* **Description of the task**
Of all the lines in the entries below, give again exactly those starting at the line containing "Given: Select the Key Attribute text field" and ending at the line containing "This screenshot has height=370, width=500.", both ends included, and no others.

(Stored data)
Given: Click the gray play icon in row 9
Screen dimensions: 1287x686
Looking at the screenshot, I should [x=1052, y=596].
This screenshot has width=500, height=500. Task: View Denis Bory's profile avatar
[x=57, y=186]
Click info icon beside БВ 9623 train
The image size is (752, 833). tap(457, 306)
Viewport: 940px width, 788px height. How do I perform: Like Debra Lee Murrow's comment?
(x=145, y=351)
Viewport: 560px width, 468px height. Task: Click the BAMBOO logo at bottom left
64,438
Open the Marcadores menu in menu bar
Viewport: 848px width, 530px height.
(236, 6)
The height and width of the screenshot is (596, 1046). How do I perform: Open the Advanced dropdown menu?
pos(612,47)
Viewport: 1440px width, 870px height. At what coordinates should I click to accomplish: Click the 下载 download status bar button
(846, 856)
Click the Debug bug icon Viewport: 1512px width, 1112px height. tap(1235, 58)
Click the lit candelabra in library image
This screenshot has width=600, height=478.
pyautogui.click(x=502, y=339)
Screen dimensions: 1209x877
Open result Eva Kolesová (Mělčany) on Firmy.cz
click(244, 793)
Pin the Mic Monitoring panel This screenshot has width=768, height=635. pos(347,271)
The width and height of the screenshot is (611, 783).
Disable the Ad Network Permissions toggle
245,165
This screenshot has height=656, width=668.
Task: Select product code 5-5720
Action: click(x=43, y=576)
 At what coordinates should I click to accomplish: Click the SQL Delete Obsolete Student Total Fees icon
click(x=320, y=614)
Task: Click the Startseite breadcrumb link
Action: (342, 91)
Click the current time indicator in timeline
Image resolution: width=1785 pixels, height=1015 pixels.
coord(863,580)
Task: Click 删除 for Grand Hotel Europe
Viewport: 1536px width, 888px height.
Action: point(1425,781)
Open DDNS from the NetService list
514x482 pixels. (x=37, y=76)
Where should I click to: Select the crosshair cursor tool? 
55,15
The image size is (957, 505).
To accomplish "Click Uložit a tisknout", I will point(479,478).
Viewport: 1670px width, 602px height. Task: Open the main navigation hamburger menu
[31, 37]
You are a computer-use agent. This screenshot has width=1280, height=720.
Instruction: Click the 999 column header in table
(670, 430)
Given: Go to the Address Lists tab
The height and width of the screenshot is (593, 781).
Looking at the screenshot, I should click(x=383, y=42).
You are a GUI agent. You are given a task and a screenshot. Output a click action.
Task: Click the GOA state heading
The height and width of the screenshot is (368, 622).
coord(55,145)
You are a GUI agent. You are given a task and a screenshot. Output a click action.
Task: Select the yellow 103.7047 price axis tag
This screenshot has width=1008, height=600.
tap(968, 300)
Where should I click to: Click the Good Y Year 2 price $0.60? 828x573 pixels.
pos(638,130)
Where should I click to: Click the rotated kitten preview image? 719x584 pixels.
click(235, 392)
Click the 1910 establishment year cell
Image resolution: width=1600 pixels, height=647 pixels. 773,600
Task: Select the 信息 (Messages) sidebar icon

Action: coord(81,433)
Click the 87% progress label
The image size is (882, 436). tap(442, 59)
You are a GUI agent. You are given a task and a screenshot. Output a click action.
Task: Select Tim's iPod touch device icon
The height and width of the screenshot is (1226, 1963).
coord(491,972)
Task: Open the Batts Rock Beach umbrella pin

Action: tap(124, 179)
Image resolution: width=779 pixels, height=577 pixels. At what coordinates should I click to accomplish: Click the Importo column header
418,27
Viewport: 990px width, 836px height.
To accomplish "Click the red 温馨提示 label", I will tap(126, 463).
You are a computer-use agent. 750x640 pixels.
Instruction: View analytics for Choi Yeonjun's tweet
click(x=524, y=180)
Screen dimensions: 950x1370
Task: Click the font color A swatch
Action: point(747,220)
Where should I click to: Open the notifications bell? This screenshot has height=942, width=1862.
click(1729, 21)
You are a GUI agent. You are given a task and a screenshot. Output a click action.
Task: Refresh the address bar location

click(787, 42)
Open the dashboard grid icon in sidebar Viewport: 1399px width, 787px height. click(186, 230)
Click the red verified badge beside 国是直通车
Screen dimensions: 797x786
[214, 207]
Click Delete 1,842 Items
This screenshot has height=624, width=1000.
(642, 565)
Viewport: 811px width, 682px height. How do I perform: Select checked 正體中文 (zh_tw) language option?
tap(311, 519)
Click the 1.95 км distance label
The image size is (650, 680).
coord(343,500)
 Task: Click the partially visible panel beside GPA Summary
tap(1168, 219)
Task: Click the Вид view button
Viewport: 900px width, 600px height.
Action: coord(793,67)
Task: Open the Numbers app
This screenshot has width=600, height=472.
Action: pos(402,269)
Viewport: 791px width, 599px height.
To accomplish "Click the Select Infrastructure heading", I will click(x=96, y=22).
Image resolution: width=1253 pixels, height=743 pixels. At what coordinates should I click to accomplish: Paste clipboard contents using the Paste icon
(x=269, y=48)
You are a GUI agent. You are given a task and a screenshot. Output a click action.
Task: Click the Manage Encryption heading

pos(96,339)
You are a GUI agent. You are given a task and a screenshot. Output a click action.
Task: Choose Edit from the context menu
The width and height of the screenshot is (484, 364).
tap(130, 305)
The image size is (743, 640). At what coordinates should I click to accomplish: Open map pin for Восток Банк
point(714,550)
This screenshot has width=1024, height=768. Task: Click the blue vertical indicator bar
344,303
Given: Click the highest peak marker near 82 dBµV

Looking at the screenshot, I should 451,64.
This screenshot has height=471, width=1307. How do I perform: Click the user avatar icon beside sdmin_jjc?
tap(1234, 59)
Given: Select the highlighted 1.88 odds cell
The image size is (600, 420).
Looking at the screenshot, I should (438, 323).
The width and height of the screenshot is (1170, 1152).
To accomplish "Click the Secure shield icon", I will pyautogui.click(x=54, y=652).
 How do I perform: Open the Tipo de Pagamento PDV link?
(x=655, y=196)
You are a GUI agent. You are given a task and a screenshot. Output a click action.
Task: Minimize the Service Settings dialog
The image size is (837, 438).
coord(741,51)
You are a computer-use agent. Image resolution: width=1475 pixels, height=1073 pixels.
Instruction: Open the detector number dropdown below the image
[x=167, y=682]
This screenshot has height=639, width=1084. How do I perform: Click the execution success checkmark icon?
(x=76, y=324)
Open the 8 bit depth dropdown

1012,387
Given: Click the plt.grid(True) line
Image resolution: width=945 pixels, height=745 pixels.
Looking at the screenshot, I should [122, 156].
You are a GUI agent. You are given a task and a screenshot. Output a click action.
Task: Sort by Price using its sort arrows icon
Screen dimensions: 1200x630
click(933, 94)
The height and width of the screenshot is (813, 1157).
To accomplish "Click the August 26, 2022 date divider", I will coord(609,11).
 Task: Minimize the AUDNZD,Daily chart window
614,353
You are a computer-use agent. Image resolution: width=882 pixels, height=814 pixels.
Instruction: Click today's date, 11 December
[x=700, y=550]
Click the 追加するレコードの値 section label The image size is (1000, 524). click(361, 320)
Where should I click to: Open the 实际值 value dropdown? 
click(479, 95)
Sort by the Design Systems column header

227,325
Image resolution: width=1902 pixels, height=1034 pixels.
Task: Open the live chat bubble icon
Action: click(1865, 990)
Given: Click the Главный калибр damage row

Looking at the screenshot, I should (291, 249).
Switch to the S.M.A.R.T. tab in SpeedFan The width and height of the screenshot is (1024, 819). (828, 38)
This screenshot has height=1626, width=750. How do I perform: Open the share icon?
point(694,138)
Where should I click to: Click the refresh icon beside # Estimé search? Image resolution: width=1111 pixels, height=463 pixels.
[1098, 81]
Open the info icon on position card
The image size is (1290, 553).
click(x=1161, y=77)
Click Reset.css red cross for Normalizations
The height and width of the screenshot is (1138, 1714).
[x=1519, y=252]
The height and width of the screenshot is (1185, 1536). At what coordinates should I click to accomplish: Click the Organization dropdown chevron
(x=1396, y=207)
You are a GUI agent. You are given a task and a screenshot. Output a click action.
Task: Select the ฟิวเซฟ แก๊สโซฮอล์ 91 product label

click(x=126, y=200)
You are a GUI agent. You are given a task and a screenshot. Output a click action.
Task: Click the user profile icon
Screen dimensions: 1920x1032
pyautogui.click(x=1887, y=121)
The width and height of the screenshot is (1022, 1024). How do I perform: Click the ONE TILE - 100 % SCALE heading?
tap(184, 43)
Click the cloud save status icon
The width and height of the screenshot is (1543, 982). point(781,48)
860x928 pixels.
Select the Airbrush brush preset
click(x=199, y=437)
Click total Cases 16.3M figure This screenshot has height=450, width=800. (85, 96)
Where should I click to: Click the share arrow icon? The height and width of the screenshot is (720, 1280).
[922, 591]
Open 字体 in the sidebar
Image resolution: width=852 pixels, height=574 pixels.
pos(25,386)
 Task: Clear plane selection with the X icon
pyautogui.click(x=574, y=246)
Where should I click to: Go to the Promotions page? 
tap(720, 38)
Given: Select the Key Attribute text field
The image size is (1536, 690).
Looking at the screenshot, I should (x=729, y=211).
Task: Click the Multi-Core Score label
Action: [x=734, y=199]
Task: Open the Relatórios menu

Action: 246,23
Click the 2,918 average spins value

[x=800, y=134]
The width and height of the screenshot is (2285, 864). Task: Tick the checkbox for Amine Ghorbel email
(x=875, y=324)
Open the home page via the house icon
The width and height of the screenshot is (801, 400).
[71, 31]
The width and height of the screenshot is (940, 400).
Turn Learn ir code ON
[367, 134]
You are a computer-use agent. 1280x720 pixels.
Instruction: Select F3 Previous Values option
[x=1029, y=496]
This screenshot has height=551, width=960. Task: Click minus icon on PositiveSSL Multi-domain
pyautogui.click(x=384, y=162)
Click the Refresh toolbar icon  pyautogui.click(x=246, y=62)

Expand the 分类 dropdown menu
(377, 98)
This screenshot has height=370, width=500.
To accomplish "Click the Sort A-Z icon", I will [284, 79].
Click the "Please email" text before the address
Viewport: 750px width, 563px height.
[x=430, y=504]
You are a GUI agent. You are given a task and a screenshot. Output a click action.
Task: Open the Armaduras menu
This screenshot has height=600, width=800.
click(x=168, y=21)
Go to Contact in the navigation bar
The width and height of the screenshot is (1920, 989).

* **Output**
Given: Select the Key Attribute text field
The image size is (1536, 690).
Looking at the screenshot, I should (x=729, y=211).
Task: Click the Multi-Core Score label
Action: [x=734, y=199]
Task: Open the Relatórios menu

Action: 246,23
Click the 2,918 average spins value

[x=800, y=134]
The width and height of the screenshot is (2285, 864). Task: Tick the checkbox for Amine Ghorbel email
(x=875, y=324)
Open the home page via the house icon
The width and height of the screenshot is (801, 400).
[71, 31]
The width and height of the screenshot is (940, 400).
Turn Learn ir code ON
[367, 134]
You are a computer-use agent. 1280x720 pixels.
Instruction: Select F3 Previous Values option
[x=1029, y=496]
This screenshot has height=551, width=960. Task: Click minus icon on PositiveSSL Multi-domain
pyautogui.click(x=384, y=162)
Click the Refresh toolbar icon  pyautogui.click(x=246, y=62)

Expand the 分类 dropdown menu
(377, 98)
This screenshot has height=370, width=500.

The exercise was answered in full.